05.05.2006, 14:39 Uhr

«Wir wollen einen sanften Übergang»

Seit dem ersten Mai letzten Jahres führt Lenovo ohne grosses Aufsehen das ehemalige PC-Geschäft von IBM weiter. Patrick Roettger, Chef von Lenovo Schweiz, zum zurückgelegten und kommenden Weg der PC-Herstellerin.
Genau vor einem Jahr übernahm Lenovo offiziell das weltweite PC-Geschäft von IBM. Seit August 2005 laufen Thinkpad-Notebooks und Thinkcentre-PC in der Schweiz unter der Ägide von Lenovo. Geschäftsführer ist Patrick Roettger, der zuvor die PC-Division von IBM leitete.
COMPUTERWORLD: Wie haben Sie das erste Jahr Lenovo erlebt?
PATRICK ROETTGER: Das Jahr war wahrscheinlich das spannendste meiner Karriere. Es kommt nicht oft vor, dass man ein neues Unternehmen gründet und gleich über ein solches Produktportfolio verfügt und eine so grosse Zahl an Mitarbeitern und Kunden. Wir waren quasi schneller von Null auf Hundert als ein Porsche. Eine solche Chance ist wahrscheinlich einmalig. Damit ist auch meine Verantwortung gestiegen. Bei IBM war man sozusagen geschützt vor der Aussenwelt, weil immer noch jemand über einem die Verantwortung trug. Das ist jetzt bei Lenovo nicht mehr der Fall.
CW: Was hat sich für Sie gegenüber früher verändert?
ROETTGER: Nach aussen haben wir versucht, den Wechsel so sanft wie möglich anzugehen. Die Kunden und Partner sollten eigentlich gar keine Veränderung spüren. Ein «Big Bang» hätte keinen Sinn ergeben. Intern hat sich natürlich einiges verändert. Ich nehme als Beispiel meine Post: Wenn früher eine Steuerrechnung eintraf, ist sie bei der verantwortlichen Person von IBM gelandet. Heute bin ich als Geschäftsführer von Lenovo Schweiz dafür zuständig. Von den internen Abläufen her haben sich teils massive Veränderungen ergeben. In einigen Prozessen haben wir uns sehr schnell von IBM abgekoppelt, weil man eine Firma wie Lenovo anders führen muss. Hier haben wir einiges verändert - zum Glück. Dadurch können wir schneller reagieren und auch kosteneffizienter arbeiten.
CW: Nach aussen, also bei der Zusammenarbeit mit Kunden und Businesspartnern, hat sich aber nichts geändert?

_Anweisung_
Prüfen Sie, ob die Aussagen (a) „Lenovo hat das PC-Geschäft von IBM genau ein Jahr vor dem Interview offiziell übernommen“, (b) „Patrick Roettger leitete vorher die Server-Division von IBM“ und (c) „Kunden und Partner sollten den Wechsel deutlich bemerken“ mit dem Interview übereinstimmen. Antworten Sie jeweils mit Ja oder Nein und zitieren Sie die entscheidenden Worte des Interviews wörtlich.

_Materialsammlung_
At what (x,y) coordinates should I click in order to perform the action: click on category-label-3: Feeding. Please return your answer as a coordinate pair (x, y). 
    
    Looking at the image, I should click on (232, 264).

_Lösung_
(a) Ja: „Genau vor einem Jahr übernahm Lenovo offiziell das weltweite PC-Geschäft von IBM.“
(b) Nein: „der zuvor die PC-Division von IBM leitete“
(c) Nein: „Die Kunden und Partner sollten eigentlich gar keine Veränderung spüren.“